## Your task
Gather every line of the records below that contains the word "perform", and copy each such line in full. Treat uppercase and lowercase as different.

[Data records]
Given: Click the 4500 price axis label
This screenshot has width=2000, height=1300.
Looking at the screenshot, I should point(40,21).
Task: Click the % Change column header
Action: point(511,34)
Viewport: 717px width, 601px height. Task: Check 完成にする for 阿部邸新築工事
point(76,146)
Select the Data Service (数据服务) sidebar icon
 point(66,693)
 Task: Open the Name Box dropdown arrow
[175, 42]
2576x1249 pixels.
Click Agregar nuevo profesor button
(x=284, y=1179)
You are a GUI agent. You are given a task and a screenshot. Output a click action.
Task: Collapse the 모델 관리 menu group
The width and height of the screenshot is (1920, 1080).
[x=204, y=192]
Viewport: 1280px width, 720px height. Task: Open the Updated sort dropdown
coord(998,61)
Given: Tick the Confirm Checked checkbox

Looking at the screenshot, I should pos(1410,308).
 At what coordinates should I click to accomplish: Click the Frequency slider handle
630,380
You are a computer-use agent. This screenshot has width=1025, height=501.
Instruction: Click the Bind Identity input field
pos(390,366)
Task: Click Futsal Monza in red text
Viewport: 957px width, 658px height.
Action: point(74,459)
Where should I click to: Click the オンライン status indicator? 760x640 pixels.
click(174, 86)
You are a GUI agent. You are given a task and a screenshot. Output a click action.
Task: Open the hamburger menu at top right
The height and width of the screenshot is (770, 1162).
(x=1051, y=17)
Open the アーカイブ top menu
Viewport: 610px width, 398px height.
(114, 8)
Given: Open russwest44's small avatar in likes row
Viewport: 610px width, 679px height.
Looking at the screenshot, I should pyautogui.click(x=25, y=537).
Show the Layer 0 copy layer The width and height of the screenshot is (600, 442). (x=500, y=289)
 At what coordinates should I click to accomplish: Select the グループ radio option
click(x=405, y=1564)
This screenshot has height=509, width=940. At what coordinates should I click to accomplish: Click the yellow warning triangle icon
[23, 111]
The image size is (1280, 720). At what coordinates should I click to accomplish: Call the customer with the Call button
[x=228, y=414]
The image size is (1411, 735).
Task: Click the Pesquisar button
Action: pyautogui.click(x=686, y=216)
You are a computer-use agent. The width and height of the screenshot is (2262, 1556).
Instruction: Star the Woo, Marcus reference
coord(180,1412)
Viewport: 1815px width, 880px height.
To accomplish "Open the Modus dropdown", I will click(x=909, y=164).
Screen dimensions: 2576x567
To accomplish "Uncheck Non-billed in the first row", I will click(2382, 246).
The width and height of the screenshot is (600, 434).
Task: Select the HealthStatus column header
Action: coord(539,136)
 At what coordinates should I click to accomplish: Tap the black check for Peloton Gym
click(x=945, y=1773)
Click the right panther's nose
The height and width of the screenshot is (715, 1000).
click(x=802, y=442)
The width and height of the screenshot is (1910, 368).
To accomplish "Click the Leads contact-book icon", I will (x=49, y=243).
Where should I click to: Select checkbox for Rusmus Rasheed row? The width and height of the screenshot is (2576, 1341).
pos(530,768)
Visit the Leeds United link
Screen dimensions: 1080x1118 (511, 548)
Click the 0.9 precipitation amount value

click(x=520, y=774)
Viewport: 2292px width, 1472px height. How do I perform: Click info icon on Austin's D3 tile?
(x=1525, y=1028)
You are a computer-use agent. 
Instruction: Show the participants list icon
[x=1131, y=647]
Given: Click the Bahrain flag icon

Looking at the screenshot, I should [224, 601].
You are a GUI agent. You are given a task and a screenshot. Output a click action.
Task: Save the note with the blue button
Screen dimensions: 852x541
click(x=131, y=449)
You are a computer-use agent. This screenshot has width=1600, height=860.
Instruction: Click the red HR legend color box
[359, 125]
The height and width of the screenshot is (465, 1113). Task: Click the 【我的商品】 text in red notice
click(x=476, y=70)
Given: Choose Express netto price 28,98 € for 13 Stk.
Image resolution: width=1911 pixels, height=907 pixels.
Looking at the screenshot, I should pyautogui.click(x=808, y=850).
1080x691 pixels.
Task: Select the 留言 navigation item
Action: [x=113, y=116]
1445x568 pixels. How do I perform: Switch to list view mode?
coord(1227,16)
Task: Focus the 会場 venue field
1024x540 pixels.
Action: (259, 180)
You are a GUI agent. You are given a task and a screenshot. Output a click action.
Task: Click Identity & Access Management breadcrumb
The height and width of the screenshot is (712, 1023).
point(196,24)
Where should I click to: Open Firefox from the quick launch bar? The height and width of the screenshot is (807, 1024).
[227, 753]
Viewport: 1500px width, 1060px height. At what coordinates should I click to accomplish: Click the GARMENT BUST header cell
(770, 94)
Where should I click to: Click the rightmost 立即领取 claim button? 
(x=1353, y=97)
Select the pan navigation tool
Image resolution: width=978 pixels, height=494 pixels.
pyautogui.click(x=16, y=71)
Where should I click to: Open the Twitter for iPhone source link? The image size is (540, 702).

## Solution to this problem
Viewport: 2292px width, 1472px height. How do I perform: Click info icon on Austin's D3 tile?
1445x568 pixels. How do I perform: Switch to list view mode?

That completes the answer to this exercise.